Court-Ordered Substance Abuse Treatment

We have a request to provide transportation to court-ordered substance abuse and mental health

services. The enrollee has been ordered to these services as an “Order and Condition of

Probation.”In 1992, we received a letter stating that “…when a court of law, as part of the judicial process, orders a person to a medical evaluation, transportation of that person to that medical evaluation is the responsibility of the person and the court. Your department should not authorize payment for transportation.”

Is this still the basic logic to follow?

 

Response

The policy above is still correct. For the evaluation, the cost can be borne by the court.

Once the person is evaluated, and a determination is made that this person is in need of this

medical service, it becomes a Medicaid issue, i.e., the person needs medical care covered under

Medicaid. Now, Medicaid transportation can be delivered for the necessary care and treatment.

 

 

Covered Service: Assessment for Eating Disorder

We have a client who has been referred to an eating disorder clinic in Elmira just for the

evaluation for an inpatient admission. She (and her doctor) is requesting we provide

transportation. The facility is a Medicaid provider, but do we have to provide transportation for

an “intake assessment”. Any help would be appreciated.

 

Response

This intake assessment will involve some medical evaluation, and examination, which can be

reimbursed under the Medicaid Program. Transportation to this assessment can be authorized.

However, are you questioning if similar assessment/hospitalization cannot be found in the local

area?
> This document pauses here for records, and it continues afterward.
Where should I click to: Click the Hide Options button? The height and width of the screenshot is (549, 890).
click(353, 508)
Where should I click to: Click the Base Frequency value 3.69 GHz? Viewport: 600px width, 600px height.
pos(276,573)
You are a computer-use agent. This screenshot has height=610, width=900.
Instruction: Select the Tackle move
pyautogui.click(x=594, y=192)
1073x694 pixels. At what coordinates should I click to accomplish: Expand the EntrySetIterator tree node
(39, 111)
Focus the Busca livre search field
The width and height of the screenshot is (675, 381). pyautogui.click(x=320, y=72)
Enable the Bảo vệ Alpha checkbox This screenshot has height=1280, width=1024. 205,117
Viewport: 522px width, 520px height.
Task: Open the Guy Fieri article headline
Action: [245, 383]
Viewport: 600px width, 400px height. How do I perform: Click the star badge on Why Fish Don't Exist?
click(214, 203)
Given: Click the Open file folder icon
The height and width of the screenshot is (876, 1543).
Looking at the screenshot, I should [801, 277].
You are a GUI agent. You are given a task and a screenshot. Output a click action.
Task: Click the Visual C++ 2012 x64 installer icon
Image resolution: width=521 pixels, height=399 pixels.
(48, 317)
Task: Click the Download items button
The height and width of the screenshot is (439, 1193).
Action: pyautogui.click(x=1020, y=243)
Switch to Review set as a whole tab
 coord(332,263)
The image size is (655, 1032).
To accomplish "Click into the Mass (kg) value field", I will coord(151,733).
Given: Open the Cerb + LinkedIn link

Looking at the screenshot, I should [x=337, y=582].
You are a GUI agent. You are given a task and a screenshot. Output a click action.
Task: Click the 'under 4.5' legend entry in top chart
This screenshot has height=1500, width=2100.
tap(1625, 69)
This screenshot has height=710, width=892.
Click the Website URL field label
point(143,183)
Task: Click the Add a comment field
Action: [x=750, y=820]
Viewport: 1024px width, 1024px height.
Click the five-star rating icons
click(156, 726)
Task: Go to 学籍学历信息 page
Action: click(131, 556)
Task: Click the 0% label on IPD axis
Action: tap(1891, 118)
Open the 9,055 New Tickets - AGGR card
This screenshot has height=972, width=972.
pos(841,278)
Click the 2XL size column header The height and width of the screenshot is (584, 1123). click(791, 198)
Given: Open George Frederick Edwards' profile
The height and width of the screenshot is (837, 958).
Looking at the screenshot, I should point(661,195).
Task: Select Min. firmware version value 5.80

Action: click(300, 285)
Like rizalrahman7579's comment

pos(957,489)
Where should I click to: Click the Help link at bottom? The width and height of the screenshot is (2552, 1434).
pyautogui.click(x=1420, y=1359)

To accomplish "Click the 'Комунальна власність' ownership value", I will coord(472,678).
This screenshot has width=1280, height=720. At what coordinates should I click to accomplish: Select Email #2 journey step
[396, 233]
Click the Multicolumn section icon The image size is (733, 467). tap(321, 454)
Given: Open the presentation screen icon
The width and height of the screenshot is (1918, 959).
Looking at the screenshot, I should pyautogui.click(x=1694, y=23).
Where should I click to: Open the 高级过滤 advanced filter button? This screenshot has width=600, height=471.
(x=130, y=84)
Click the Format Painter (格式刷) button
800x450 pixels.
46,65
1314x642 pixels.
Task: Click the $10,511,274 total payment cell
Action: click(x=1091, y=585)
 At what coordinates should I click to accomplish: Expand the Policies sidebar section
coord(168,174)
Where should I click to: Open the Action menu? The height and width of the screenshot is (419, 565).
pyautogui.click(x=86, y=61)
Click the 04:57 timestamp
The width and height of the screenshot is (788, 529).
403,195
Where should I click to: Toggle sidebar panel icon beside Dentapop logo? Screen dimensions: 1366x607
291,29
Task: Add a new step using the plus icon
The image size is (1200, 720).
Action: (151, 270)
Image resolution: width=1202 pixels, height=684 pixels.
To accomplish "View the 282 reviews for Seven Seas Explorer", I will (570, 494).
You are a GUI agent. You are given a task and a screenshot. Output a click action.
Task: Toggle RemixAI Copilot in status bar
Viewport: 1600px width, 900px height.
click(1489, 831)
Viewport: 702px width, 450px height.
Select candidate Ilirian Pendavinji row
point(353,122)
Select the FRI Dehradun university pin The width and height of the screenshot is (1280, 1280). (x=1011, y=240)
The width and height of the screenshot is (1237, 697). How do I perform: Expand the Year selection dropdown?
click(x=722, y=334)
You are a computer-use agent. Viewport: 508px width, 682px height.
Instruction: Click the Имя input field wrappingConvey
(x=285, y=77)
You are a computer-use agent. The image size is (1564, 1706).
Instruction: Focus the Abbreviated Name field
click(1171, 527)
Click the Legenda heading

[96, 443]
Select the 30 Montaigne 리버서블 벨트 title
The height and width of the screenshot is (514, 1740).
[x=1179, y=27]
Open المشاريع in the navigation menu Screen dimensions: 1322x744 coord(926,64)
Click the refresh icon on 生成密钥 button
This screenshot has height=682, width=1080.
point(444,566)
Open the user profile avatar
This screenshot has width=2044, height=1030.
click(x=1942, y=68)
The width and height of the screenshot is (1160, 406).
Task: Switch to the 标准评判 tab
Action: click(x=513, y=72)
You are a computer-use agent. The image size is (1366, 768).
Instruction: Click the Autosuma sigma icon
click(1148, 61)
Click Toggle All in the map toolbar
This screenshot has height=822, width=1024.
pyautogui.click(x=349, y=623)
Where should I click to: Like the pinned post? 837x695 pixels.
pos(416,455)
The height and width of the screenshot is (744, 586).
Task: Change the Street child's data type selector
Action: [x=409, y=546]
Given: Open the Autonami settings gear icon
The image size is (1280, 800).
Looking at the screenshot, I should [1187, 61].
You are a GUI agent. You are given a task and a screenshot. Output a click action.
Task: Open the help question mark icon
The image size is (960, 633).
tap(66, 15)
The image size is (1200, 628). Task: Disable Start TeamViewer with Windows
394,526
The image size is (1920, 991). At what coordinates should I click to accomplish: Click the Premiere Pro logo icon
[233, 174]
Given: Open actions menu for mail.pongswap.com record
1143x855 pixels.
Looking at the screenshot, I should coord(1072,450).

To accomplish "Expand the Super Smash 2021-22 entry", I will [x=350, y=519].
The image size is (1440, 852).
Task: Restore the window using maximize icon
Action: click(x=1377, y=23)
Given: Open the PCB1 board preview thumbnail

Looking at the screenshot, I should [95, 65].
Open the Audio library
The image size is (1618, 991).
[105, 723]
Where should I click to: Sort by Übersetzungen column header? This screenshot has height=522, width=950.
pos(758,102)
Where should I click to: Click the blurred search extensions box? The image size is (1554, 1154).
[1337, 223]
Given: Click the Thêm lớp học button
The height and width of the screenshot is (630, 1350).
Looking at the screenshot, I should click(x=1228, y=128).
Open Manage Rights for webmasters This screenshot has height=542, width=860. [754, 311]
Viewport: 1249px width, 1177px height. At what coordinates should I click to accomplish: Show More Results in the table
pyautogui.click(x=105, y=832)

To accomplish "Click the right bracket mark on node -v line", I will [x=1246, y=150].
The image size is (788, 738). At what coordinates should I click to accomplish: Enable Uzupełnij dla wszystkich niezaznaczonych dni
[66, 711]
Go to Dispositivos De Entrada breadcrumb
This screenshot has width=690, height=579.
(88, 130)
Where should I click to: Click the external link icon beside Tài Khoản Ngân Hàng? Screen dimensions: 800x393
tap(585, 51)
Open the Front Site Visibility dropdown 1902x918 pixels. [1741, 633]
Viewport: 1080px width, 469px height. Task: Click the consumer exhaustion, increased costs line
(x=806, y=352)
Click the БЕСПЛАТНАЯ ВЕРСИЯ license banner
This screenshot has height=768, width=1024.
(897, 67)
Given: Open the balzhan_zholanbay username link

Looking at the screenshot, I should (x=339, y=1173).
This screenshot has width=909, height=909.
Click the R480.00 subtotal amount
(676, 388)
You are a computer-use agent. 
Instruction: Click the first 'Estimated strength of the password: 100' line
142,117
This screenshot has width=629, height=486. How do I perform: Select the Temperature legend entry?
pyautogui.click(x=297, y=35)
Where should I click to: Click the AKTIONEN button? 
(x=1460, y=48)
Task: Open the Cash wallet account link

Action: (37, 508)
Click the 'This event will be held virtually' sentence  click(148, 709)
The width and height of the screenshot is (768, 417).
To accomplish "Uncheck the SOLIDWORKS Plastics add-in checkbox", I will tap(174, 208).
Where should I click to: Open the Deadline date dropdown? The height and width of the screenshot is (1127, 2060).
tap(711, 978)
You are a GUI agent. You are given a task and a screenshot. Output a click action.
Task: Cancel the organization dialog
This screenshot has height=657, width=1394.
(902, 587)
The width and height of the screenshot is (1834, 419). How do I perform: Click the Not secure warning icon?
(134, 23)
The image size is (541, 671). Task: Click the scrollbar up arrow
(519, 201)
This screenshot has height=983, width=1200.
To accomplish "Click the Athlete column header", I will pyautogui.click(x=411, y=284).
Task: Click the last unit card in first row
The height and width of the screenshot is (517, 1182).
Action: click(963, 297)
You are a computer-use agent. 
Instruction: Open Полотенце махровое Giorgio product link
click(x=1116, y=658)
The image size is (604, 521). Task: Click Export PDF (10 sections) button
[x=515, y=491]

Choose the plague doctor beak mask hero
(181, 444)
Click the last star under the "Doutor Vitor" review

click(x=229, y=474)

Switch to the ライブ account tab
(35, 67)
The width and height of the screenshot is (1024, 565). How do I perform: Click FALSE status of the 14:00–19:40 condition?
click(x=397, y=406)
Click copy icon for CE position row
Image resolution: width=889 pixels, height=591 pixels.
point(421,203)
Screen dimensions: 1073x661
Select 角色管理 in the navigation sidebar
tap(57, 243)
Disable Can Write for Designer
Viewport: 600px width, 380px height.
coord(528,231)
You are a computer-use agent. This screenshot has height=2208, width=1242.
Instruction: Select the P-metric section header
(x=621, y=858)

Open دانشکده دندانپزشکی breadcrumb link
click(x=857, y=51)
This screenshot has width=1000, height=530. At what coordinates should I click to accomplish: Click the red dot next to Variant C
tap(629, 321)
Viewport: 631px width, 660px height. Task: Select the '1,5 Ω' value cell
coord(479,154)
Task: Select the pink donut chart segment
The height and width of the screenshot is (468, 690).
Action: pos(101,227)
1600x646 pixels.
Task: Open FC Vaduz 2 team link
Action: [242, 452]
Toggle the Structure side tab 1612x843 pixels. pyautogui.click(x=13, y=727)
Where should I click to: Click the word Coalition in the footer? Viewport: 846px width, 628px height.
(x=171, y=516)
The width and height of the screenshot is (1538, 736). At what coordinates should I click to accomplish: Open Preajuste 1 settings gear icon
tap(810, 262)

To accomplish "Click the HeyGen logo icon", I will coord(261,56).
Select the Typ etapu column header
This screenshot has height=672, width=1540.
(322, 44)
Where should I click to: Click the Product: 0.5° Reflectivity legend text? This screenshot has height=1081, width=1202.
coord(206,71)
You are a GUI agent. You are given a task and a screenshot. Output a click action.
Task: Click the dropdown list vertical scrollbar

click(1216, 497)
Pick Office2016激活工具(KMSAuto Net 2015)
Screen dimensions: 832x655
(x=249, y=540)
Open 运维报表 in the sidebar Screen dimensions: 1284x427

I do not know what this disorder is, but I am aware of the wealth of hospitals in your area.

This type of treatment may be long term. If this is a question for you, ask for additional

information from the referring physician.

 

 

Covered Service: Botox Injections

We have received a request to set up transportation for an enrollee to go to Westchester Medical

Center for Botox injections to treat his blephanspasm. Is this procedure covered by Medicaid?

 

Response

Botox injections for cosmetic reasons is not covered under Medicaid.